_Task goal_
Go through the entries below and copy each line that holds the word "Conditions".
** Provided information follows **
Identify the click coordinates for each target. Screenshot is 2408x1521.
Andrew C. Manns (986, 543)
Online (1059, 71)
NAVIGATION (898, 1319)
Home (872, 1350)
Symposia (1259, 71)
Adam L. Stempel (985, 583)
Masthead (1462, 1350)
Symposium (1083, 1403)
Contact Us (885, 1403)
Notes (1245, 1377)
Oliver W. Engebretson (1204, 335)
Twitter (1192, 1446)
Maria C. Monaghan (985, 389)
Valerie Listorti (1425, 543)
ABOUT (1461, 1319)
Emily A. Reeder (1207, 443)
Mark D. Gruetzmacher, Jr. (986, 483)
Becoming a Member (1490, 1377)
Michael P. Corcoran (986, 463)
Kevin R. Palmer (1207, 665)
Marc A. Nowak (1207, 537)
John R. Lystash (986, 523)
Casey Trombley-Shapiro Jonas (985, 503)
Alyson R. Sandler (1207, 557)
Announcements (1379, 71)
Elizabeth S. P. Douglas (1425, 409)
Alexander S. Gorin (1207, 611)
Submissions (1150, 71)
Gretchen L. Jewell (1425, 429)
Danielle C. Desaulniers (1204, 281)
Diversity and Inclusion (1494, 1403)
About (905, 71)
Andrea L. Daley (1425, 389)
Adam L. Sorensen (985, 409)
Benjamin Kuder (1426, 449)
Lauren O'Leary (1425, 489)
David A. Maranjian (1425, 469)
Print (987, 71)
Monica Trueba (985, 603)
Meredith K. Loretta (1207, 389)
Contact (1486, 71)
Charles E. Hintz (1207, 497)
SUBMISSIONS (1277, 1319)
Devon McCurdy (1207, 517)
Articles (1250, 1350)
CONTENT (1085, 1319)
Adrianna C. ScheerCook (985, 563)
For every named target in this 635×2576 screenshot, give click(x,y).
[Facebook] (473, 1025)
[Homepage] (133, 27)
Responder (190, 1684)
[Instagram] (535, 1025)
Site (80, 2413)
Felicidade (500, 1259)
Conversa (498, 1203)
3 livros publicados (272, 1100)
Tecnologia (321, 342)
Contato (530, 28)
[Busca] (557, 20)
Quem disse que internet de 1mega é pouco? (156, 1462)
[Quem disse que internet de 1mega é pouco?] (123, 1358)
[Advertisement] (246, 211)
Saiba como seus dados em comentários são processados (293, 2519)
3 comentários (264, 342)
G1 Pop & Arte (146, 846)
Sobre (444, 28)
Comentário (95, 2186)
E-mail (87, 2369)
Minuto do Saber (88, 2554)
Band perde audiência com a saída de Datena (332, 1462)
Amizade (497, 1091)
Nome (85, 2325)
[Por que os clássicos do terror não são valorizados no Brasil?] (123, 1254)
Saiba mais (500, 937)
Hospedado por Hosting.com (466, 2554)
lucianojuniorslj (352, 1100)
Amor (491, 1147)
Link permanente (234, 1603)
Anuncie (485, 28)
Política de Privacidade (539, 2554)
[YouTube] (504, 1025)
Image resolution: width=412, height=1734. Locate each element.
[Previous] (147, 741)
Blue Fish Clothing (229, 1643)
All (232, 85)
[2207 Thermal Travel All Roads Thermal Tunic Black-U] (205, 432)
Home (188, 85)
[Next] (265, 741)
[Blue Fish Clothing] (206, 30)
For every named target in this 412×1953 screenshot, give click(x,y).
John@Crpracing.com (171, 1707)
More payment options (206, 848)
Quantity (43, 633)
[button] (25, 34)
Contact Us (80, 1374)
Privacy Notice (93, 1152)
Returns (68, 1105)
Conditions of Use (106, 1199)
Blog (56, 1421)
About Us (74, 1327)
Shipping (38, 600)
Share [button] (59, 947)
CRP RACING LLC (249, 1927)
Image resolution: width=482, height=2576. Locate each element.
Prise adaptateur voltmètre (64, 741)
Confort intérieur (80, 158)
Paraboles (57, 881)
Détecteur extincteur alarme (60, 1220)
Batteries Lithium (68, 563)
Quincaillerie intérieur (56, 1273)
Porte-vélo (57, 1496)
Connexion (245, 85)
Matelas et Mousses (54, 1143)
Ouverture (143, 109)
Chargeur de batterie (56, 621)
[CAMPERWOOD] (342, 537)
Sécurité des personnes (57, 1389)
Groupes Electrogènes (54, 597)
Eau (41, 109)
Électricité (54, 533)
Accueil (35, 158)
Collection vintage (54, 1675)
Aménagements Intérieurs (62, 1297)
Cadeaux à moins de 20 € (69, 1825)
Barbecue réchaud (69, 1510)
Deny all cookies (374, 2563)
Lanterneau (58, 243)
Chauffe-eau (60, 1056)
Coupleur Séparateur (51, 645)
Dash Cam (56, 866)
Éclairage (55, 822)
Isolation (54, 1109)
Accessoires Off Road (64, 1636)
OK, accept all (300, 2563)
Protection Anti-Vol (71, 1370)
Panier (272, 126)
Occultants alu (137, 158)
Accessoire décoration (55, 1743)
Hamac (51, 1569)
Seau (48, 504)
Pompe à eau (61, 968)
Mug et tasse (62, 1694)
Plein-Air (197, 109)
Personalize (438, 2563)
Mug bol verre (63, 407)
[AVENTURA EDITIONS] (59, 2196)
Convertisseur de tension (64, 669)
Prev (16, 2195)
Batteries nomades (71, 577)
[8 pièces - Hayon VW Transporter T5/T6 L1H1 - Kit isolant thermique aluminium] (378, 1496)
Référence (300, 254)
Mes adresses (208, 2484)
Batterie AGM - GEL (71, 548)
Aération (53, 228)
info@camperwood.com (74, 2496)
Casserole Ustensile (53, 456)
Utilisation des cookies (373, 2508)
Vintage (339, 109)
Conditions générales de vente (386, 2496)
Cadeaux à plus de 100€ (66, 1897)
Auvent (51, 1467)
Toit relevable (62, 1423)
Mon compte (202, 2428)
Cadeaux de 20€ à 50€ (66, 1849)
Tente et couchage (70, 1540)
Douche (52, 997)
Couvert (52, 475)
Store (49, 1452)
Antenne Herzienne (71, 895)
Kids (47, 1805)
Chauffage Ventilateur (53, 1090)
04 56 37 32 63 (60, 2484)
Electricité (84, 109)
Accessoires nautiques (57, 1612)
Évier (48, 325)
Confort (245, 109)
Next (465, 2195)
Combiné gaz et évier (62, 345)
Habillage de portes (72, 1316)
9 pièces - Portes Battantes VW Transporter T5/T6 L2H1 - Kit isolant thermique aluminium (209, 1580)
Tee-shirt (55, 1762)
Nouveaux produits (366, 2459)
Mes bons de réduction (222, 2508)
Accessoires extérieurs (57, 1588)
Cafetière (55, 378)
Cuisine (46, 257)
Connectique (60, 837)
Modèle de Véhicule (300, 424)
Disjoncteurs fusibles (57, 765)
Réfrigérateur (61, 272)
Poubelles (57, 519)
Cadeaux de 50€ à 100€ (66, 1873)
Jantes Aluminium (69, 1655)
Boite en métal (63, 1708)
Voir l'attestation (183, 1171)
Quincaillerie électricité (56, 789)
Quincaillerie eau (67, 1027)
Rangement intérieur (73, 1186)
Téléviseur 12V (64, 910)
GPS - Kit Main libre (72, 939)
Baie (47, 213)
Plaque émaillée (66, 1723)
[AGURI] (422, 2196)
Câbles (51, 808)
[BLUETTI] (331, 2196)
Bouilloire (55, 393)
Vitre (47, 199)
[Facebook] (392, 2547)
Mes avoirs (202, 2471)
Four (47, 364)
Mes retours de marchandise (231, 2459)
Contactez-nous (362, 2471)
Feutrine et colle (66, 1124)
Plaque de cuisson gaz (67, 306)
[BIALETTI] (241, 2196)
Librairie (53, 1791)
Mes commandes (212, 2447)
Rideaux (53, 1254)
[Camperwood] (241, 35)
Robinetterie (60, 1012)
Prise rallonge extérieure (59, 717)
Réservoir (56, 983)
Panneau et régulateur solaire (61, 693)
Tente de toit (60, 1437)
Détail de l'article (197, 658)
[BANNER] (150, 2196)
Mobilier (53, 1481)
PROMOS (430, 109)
** End of Provided information **
_Answer to the problem_
Conditions of Use (106, 1199)
Conditions générales de vente (386, 2496)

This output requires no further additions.